In January 2010, SAP reversed its direction on Enterprise Support and reintroduced its standard support package for customers. The move to reinstate standard support – at 18 percent of annual license fees, "will enable all customers to choose the option that best meets their requirements", the company said.
In August 2013, SAP acquired Hybris publicly for eCommerce capabilities after failing in a bid for Neolane. The rationale for the acquisition of Hybris was really for product catalog and product information management.
SAP has donated several million dollars to a variety of global health causes including the Product Red campaign and the Global Fund. In addition, SAP has distributed free software in South Africa as part of an effort towards developing future markets there. The company also encourages employees to volunteer through social sabbaticals, sending teams of people to different countries to aid non-profits. SAP employees have volunteered in China, India, Brazil, and South Africa.
SAP also engages in outreach activities within its company. In 2013, the company launched an initiative to hire employees with autism and Asperger syndrome, citing their undervalued ability to contribute to its workforce.
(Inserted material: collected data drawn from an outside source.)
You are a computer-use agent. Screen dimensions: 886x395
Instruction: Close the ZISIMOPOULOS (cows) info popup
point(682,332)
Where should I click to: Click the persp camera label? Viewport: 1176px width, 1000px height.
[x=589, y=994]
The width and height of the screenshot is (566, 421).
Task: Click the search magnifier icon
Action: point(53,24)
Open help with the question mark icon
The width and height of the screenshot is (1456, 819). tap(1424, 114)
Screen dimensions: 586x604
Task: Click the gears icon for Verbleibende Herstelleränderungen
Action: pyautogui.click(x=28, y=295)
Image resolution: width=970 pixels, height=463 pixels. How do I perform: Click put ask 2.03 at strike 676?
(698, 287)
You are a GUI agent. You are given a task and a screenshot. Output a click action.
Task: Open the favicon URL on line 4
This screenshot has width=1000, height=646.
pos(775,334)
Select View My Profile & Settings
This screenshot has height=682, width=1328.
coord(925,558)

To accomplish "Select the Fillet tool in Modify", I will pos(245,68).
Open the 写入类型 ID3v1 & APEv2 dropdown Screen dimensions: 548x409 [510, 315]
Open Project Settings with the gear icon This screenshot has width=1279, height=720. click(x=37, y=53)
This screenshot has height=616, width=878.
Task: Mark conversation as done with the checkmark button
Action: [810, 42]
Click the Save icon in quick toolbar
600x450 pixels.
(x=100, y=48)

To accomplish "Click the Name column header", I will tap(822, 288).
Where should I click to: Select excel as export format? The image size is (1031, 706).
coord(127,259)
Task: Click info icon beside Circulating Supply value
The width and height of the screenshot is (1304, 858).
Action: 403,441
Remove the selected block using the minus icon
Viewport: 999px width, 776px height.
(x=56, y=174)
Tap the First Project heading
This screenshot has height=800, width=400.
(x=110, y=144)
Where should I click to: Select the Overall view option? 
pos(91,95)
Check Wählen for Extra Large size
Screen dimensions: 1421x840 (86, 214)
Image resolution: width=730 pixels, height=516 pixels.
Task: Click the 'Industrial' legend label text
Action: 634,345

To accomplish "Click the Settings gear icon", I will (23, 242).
SAP aims to compose 1% of its workforce with autistic people by the year 2020.
In July 2017 allegations came to light that SAP had been involved in business transactions with the controversial and politically influential Gupta family in South Africa. SAP was accused of paying CAD House, a Gupta-controlled company, R100 million in order to secure a Transnet deal. SAP denied the allegations, claiming that the money was paid as "an extension of the sales force", despite CAD House having no prior SAP experience.
The Guptas' dealings with SAP were revealed in a widely publicised e-mail leak.
As a consequence of the allegations, SAP launched an investigation that led to four of its South African managers being placed on administrative leave along with the seizure of their mobile phones and computers. In the meantime, Claas Kuehnemann was named as acting managing director for Africa while the investigation continues.
On 26 October 2017, SAP announced that it had voluntarily reported itself to the U.S. Securities and Exchange Commission for a possible violation of US law, including the Foreign Corrupt Practices Act, related to the South African bribery allegations. SAP's own investigation, conducted by law firm Baker McKenzie, revealed that SAP had paid $7.7 million dollars in commissions to third-parties linked to the Gupta family while securing contracts worth $48 million dollars with Transnet and Eskom.
In May 2015 SAP agreed to pay $3.9 million to settle U.S. Securities and Exchange Commission civil charges over a former executive's scheme to bribe Panama government officials in order to win lucrative technology contracts.